- **Try it**: Reproduce, exactly and only, the lines of the data that follows from the one containing "This screenshot has width=702, height=1247." down to the one containing "Task: Click the share icon on post #45", without pictures.

Stored data:
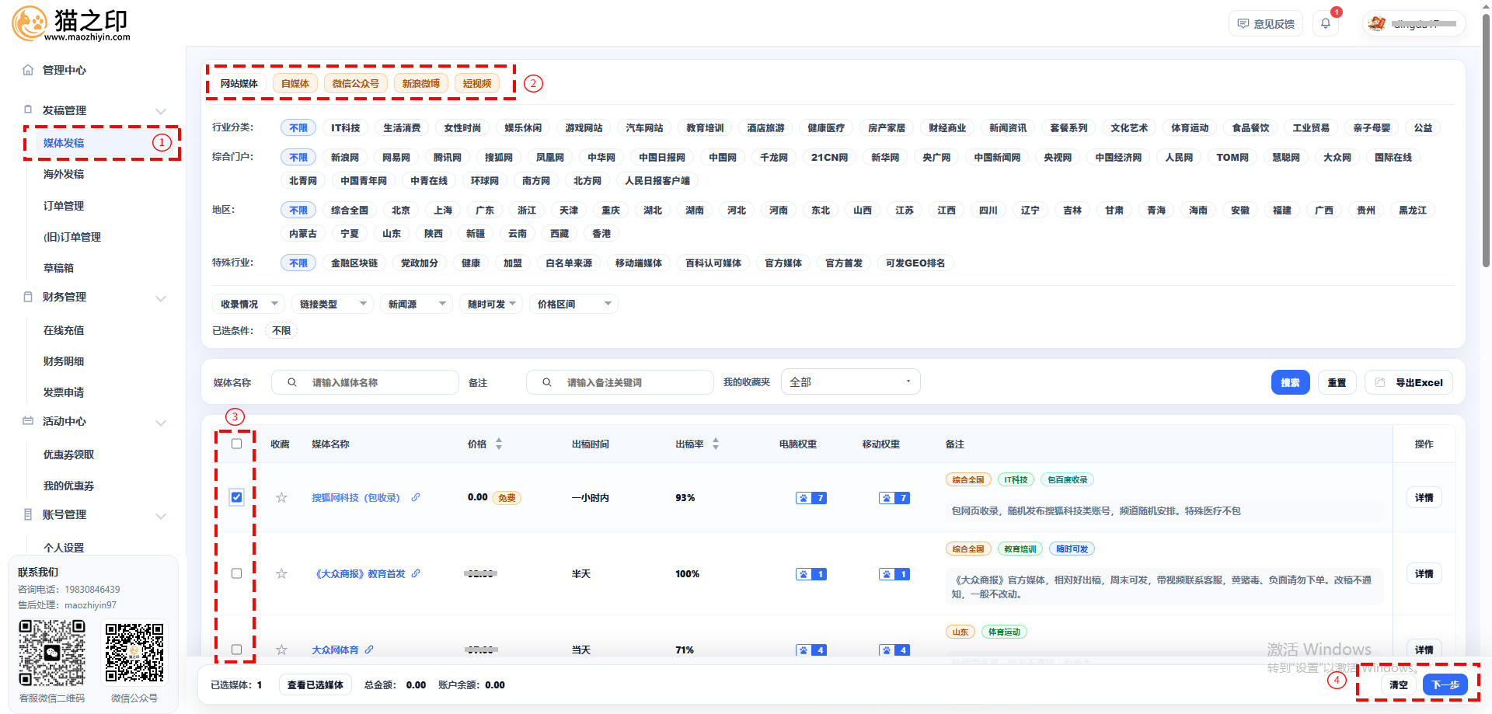Click the link icon next to 搜狐网科技
This screenshot has height=714, width=1492.
(x=416, y=498)
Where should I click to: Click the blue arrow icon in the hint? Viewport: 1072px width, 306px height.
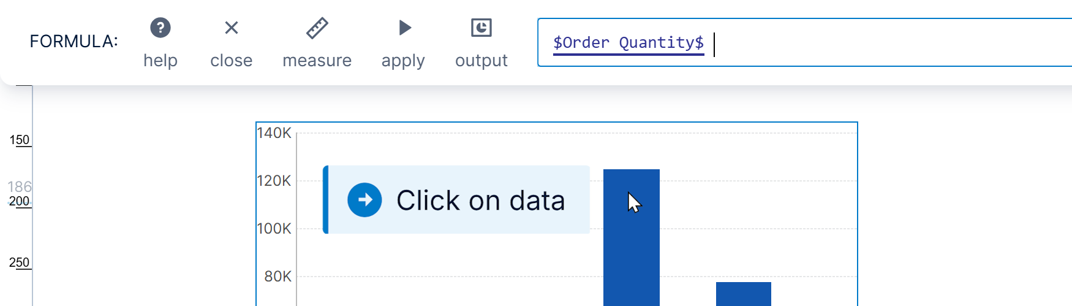[364, 200]
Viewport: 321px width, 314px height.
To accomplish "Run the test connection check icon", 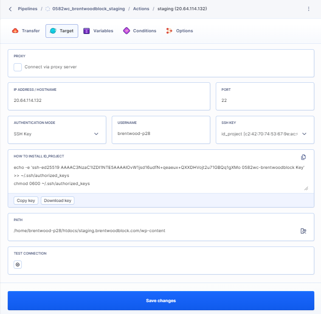I will pyautogui.click(x=17, y=264).
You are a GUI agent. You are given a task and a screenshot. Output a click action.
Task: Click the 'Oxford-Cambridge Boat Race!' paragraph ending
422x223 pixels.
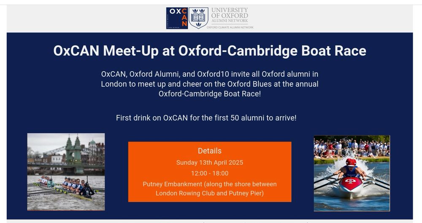tap(210, 94)
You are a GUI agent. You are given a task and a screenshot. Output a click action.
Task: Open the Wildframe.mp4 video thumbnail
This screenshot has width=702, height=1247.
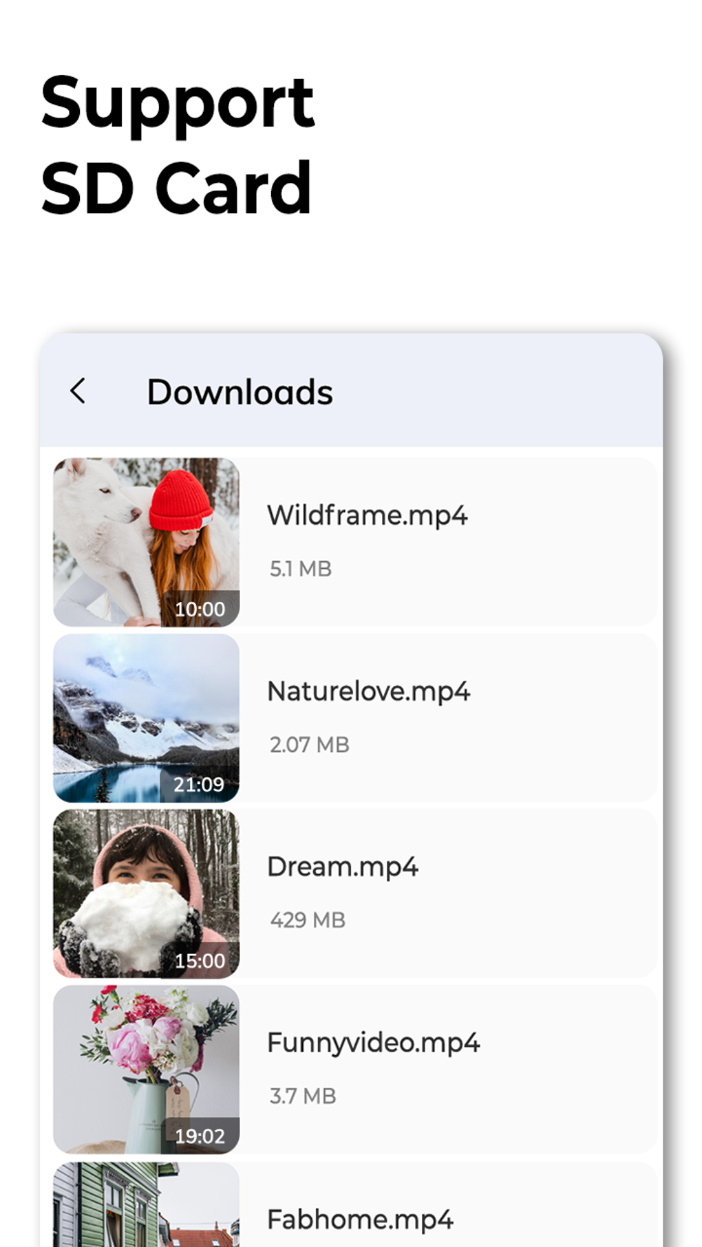(x=147, y=542)
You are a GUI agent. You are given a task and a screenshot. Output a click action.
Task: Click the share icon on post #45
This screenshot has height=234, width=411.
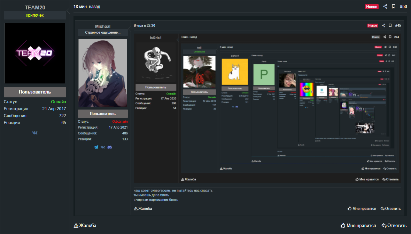click(383, 25)
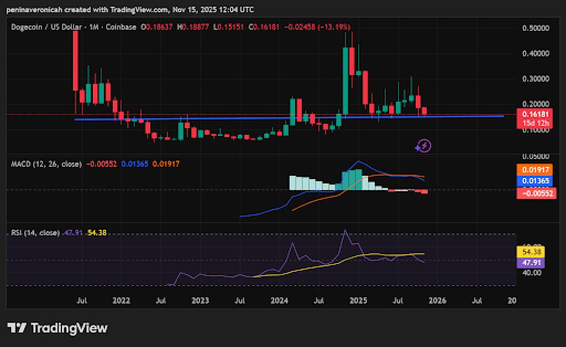The image size is (566, 347).
Task: Click the Coinbase exchange label
Action: [x=121, y=27]
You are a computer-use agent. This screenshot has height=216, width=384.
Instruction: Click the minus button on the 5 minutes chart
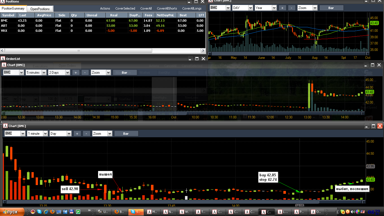click(85, 73)
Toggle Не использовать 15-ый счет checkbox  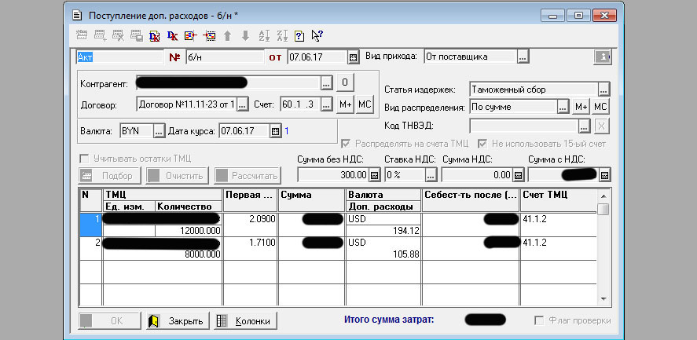point(481,144)

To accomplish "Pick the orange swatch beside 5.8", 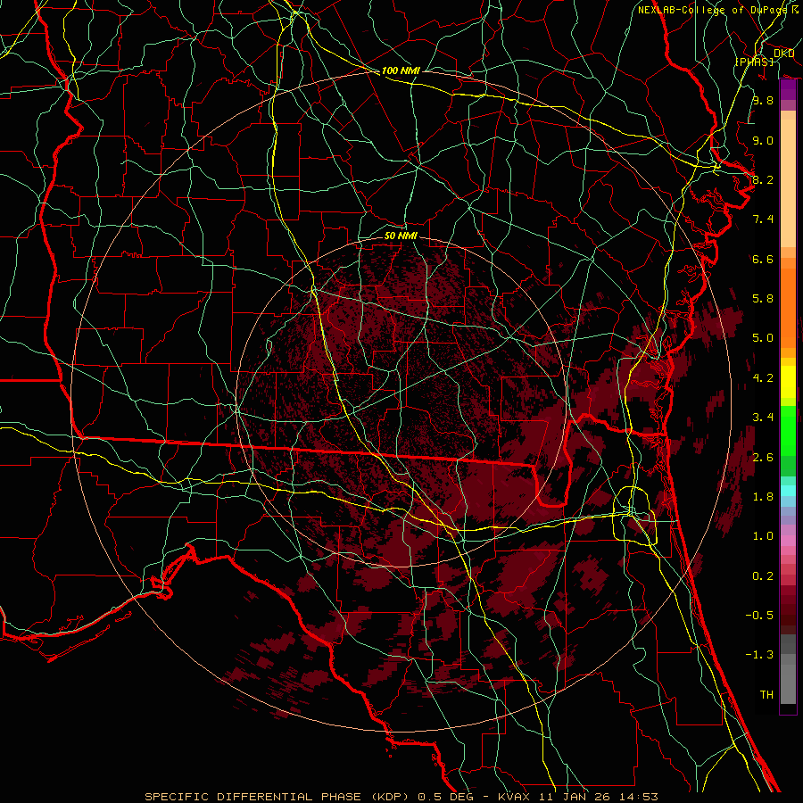I will (788, 299).
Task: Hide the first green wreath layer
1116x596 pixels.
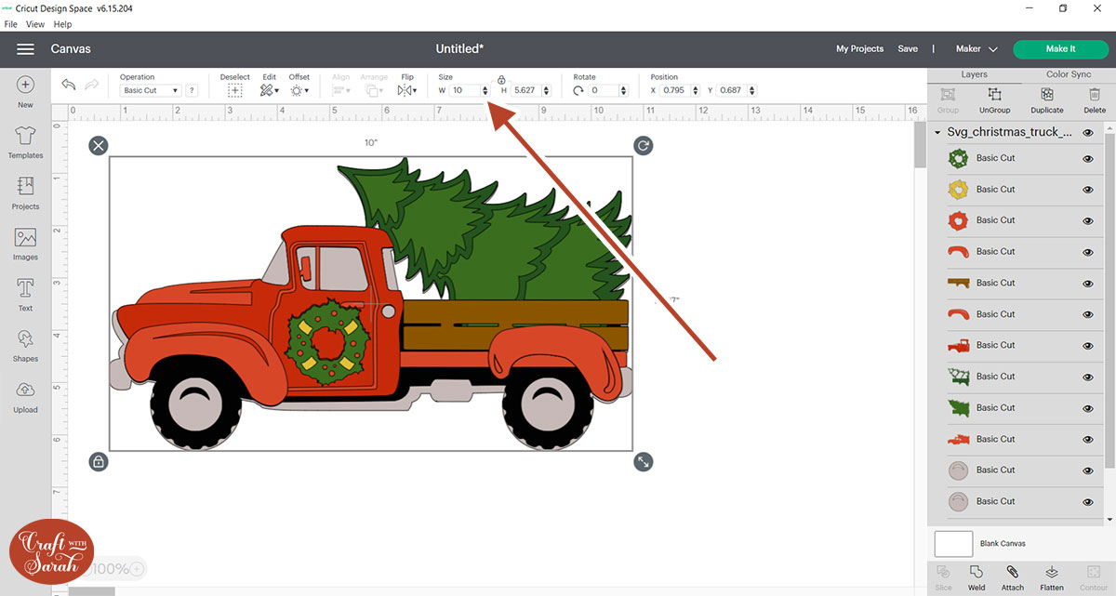Action: coord(1087,159)
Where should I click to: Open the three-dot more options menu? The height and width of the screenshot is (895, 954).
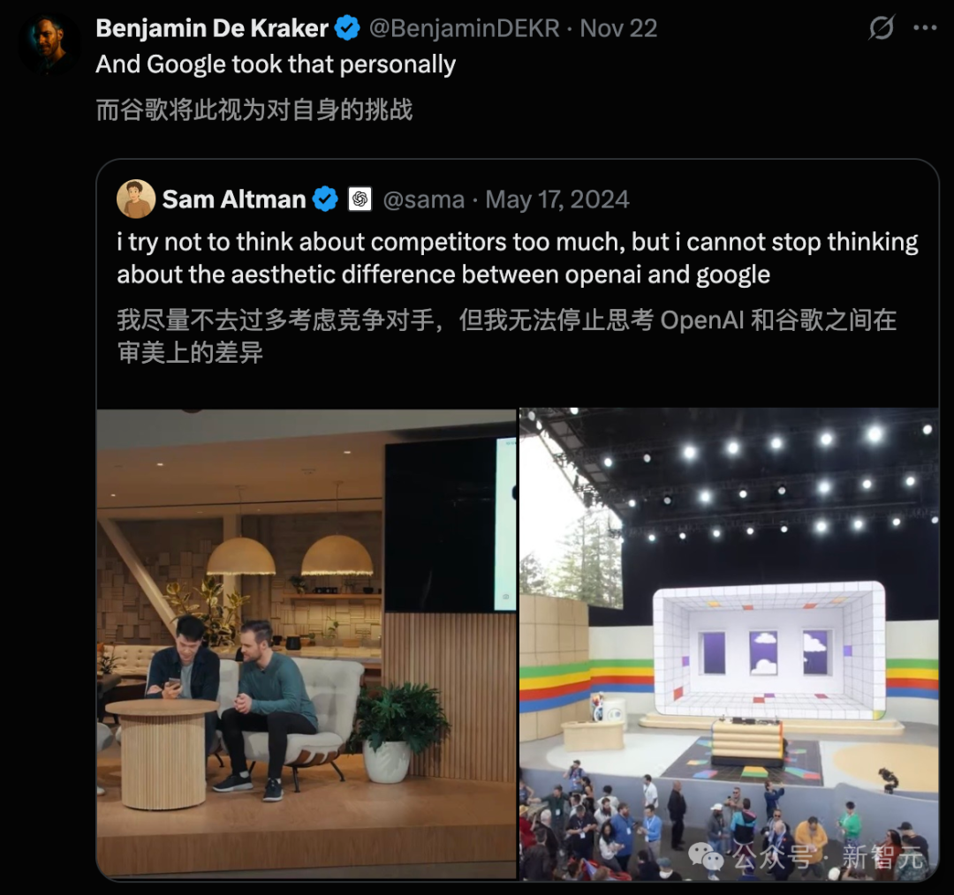tap(925, 28)
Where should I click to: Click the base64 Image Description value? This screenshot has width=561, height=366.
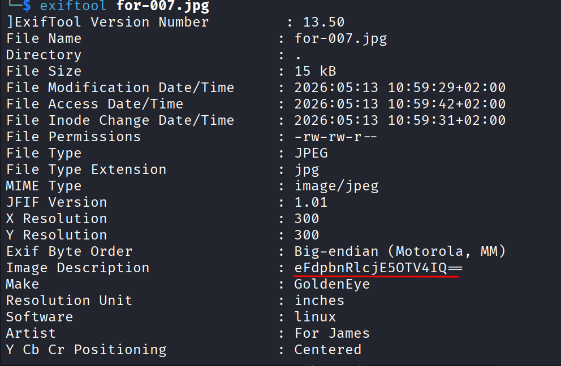pyautogui.click(x=378, y=267)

- **Answer box**:
This screenshot has width=702, height=1247.
(x=147, y=542)
You are a GUI agent. You are given a task and a screenshot. Output a click action.
Task: Click the share icon on post #45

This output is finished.